Quand le nouveau roi de Thaïlande faisait du pédalo sur le Léman
En 1960 et 1961, Maha Vajiralongkorn Bodindradebayavarang a vécu avec ses parents et ses sœurs à Puidoux-Chexbres. Il devient le 10e souverain de la dynastie Chakri fondée en 1782.
C’est en été 1960 devant le Château d’Ouchy à Lausanne. Marche en tête la reine Sirikit tenant par la main un petit garçon de 8 ans. Il porte une cravate et sur sa tête une casquette des collèges lausannois. Intimidé par le photographe, il regarde droit devant lui. Le 4 mai, en lieu et place de casquette, c’est une spectaculaire couronne royale en forme de pointe effilée qu’il va déposer: Maha Vajiralongkorn Bodindradebayavarang deviendra Rama X, le 10e souverain de la dynastie fondée en 1782.
Il se couronnera à l’âge de 66 ans. D’essence divine, le souverain ne peut être couronné que par lui-même. Sa couronne d’or représente la lutte entre le roi et les démons de l’enfer. Durant la cérémonie, il sera assis sur un trône octogonal. La légende veut qu’il soit taillé dans le bois de l’arbre qui a abrité Bouddha. Le couronnement se passe derrière un rideau doré à l’abri du regard des étrangers, selon un rituel sacré et secret. Auparavant, le roi aura dû se baigner dans l’eau sacrée transportée des quatre coins du royaume.
Du 2 au 6 mai, Bangkok attend 150’000 visiteurs thaïlandais venus spécialement pour l’événement. Le palais fournira nourriture et eau fraîche pour un cérémonial que la Thaïlande n’a plus connu depuis 69 ans.
Dans une villa de Pully
Le 5 mai 1950, c’est son père, le roi Bhumibol ou Rama IX, qui est devenu le souverain de l’ancien royaume du Siam, à l’âge de 23 ans, après l’assassinat (ou le suicide?) de son frère aîné, Ananda, en 1946, dans son lit du palais de Bangkok. Le mystère n’a jamais été éclairci. Les deux frères avaient fréquenté l’Ecole Nouvelle de la Suisse romande, puis l’Université de Lausanne.
Aussitôt après son couronnement, le roi Bhumibol reprenait le chemin de la Suisse, où la reine Sirikit – qui vit encore – donnait naissance à la princesse Ubol Ratana. Née à la clinique Montchoisi à Lausanne, le 5 avril 1951, celle dont le prénom signifie «Fleur de Lotus» est la sœur aînée du nouveau roi, la seule des quatre enfants du couple royal à n’être pas née en Thaïlande.

========

Consigne 1: Dites si chacune des affirmations suivantes s'accorde avec l'article sur le roi de Thaïlande, en répondant par oui ou par non et en citant les mots décisifs de l'article. (a) Le roi Bhumibol est devenu souverain à l'âge de 23 ans. (b) La princesse Ubol Ratana est née à Bangkok. (c) Le couronnement se déroule en public, sous les yeux des visiteurs.
Consigne 2: Présentez sous forme de liste le paragraphe de l'article sur le roi de Thaïlande qui commence par « Il se couronnera à l’âge de 66 ans », sans perdre ses faits essentiels.
Consigne 3: Prolongez l'article sur le roi de Thaïlande en reprenant juste après sa dernière phrase.
Les lignes ne servent pas pour cette partie.

========

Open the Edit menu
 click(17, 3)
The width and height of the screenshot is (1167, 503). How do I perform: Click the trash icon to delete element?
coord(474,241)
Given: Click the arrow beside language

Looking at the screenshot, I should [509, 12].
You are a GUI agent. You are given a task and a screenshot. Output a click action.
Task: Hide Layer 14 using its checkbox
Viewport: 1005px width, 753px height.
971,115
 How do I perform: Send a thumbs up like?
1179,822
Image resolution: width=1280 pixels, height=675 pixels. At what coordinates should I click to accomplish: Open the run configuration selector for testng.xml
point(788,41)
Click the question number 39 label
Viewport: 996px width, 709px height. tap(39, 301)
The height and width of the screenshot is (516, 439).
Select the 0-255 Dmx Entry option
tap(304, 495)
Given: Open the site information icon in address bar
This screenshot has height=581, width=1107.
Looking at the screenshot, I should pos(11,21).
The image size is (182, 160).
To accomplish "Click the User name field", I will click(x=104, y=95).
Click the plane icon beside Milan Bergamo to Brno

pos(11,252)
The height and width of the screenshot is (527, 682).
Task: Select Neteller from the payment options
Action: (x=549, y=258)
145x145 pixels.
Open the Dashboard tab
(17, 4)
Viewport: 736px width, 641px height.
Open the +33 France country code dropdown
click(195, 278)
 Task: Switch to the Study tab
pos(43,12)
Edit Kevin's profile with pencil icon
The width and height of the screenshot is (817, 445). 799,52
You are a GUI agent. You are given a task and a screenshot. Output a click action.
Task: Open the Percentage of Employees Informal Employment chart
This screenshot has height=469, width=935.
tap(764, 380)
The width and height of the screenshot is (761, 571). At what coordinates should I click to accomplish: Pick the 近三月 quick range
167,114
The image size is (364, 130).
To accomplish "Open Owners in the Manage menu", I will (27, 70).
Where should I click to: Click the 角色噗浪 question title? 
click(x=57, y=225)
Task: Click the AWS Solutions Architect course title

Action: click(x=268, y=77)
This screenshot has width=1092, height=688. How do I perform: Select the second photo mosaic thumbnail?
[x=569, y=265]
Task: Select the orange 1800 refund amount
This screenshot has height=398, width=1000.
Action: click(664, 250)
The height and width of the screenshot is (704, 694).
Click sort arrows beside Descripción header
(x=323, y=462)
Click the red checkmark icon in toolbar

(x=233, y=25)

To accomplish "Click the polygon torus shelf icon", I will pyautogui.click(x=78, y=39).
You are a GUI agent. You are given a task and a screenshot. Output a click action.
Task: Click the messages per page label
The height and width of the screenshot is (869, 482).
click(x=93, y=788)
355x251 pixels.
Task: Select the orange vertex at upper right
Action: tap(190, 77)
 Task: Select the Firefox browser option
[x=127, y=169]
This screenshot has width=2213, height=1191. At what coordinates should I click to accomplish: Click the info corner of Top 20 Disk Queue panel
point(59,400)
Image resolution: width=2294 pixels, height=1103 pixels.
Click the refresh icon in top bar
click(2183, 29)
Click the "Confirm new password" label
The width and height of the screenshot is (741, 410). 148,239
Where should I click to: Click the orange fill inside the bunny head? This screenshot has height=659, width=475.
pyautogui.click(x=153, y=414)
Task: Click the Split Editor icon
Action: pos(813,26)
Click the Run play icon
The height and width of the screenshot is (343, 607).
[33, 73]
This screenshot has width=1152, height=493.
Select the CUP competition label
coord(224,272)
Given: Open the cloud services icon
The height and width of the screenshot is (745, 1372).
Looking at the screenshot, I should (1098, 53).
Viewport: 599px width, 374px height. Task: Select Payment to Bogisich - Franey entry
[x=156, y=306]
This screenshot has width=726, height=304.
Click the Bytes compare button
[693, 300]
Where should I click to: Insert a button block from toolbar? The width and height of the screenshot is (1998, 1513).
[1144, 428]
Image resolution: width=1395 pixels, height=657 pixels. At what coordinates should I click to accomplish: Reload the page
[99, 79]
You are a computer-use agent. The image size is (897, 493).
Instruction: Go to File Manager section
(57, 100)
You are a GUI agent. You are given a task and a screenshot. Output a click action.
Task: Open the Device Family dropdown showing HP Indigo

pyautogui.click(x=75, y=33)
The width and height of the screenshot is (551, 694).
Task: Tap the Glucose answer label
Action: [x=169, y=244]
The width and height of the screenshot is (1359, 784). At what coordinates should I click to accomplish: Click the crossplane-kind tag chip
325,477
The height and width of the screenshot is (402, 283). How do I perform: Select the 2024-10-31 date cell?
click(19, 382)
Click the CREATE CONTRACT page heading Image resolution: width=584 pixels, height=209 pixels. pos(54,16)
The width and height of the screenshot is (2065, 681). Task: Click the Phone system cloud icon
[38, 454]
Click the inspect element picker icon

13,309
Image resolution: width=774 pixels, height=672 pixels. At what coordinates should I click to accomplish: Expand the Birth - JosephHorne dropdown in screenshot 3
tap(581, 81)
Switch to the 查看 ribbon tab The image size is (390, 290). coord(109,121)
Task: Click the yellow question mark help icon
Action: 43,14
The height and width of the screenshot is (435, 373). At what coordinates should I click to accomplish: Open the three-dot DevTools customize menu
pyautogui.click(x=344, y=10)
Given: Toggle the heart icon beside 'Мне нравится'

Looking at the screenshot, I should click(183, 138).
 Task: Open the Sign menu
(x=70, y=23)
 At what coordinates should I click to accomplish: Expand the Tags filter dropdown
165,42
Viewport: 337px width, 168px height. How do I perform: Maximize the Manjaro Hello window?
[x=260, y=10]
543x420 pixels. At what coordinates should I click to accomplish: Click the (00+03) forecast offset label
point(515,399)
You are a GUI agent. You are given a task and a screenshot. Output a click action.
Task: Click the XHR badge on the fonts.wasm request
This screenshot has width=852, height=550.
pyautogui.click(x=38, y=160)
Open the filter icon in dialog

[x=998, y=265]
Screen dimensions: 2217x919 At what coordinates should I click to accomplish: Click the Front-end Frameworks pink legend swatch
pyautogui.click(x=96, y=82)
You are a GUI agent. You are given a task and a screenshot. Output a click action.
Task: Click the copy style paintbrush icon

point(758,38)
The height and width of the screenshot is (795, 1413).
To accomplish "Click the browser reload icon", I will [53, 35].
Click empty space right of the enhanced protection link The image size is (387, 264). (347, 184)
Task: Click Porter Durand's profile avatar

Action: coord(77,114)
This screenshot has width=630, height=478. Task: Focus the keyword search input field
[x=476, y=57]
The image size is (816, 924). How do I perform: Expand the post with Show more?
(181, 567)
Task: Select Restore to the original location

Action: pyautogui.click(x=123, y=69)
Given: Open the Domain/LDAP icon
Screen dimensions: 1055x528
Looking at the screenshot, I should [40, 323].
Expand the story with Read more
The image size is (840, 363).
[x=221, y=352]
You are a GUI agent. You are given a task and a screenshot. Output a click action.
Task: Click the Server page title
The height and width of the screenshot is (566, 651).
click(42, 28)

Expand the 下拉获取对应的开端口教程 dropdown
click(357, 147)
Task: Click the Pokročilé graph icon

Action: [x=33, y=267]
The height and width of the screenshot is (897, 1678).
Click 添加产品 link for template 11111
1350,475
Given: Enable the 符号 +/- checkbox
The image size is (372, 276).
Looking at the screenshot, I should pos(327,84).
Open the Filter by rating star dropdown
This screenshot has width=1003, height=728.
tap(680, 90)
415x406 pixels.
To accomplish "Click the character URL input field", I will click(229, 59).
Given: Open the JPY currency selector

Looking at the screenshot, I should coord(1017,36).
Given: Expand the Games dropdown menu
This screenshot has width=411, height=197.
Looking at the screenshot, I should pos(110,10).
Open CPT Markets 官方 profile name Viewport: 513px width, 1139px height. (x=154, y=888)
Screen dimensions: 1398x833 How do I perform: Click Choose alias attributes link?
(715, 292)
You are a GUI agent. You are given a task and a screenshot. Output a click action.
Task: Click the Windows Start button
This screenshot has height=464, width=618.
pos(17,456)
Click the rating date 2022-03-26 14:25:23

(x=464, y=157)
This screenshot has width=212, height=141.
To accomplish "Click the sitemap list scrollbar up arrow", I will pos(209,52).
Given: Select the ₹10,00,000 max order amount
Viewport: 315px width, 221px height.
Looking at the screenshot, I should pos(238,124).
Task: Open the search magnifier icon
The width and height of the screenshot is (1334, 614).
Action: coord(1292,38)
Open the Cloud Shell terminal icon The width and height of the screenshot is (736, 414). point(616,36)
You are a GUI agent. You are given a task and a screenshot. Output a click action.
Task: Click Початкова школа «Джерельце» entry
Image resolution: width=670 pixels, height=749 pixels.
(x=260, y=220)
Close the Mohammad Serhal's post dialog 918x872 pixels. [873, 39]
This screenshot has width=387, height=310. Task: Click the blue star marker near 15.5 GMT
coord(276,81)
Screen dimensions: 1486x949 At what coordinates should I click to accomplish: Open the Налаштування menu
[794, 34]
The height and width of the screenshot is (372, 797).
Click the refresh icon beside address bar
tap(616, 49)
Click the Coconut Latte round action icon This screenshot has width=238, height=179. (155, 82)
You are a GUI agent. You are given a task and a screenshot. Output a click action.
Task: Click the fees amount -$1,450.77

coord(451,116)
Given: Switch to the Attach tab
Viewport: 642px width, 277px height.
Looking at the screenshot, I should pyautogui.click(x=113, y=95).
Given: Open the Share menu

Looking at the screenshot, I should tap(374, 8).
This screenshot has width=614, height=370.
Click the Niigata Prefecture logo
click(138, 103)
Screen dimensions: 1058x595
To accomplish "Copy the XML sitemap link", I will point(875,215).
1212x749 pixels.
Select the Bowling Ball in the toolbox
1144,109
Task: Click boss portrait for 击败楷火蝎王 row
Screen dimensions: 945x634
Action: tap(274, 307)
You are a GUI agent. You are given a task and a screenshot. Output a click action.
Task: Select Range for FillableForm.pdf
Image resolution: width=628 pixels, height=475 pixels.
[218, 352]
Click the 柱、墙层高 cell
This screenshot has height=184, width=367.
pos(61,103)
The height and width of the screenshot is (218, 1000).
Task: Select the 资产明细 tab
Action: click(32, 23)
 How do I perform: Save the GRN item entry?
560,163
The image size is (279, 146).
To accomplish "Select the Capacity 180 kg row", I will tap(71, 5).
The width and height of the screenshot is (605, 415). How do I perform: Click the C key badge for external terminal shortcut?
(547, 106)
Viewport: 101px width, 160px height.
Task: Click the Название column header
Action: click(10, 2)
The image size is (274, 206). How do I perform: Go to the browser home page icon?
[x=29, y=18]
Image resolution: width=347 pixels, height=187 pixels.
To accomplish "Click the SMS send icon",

========

Réponse 1:
(a) Oui : « qui est devenu le souverain de l’ancien royaume du Siam, à l’âge de 23 ans ».
(b) Non : « Née à la clinique Montchoisi à Lausanne, le 5 avril 1951 ».
(c) Non : « Le couronnement se passe derrière un rideau doré à l’abri du regard des étrangers ».

Réponse 2:
- Le roi se couronnera lui-même à 66 ans, car le souverain est d'essence divine.
- Sa couronne d'or représente la lutte entre le roi et les démons de l'enfer.
- Il sera assis sur un trône octogonal qui, selon la légende, est taillé dans le bois de l'arbre qui a abrité Bouddha.
- Le couronnement a lieu derrière un rideau doré, à l'abri du regard des étrangers, selon un rituel sacré et secret.
- Auparavant, le roi doit se baigner dans l'eau sacrée transportée des quatre coins du royaume.

Réponse 3:
Peu avant, en juin 1950, juste après son couronnement, le roi Bhumibol avait débarqué en Suisse avec sa jeune épouse, la reine Sirikit, là où il avait commencé des études de sciences à l’Uni de Lausanne, lorsque son frère était mort tragiquement. Il va y passer des examens accélérés de droit et de sciences politiques. Il loge à Pully, à la Villa Vadhana aujourd’hui démolie. Des mesures de sécurité sont prises par la police vaudoise.
Le couple royal repart en novembre 1951, non sans remercier le peuple suisse de son accueil: «Nous étions des petits Suisses comme les autres et nous vivions la vie simple des gens ordinaires», a confié une fois la princesse Galyani, la sœur aînée qui avait fréquenté à Lausanne l’école publique, le Collège de jeunes filles de Villamont. Un contraste avec les fastes en Thaïlande, où l’on n’approche la famille royale que couché à ses pieds.
Depuis Puidoux une tournée des cours royales
En juillet 1960, les parents du nouveau roi Rama X sont de retour en Suisse avec leurs quatre enfants, trois filles et leur fils unique, le roi actuel. Ils louent un domaine dans les vignes dominant le Léman, à Puidoux-Chexbres, la Villa Flonzaley. La police de sûreté vaudoise veille jour et nuit.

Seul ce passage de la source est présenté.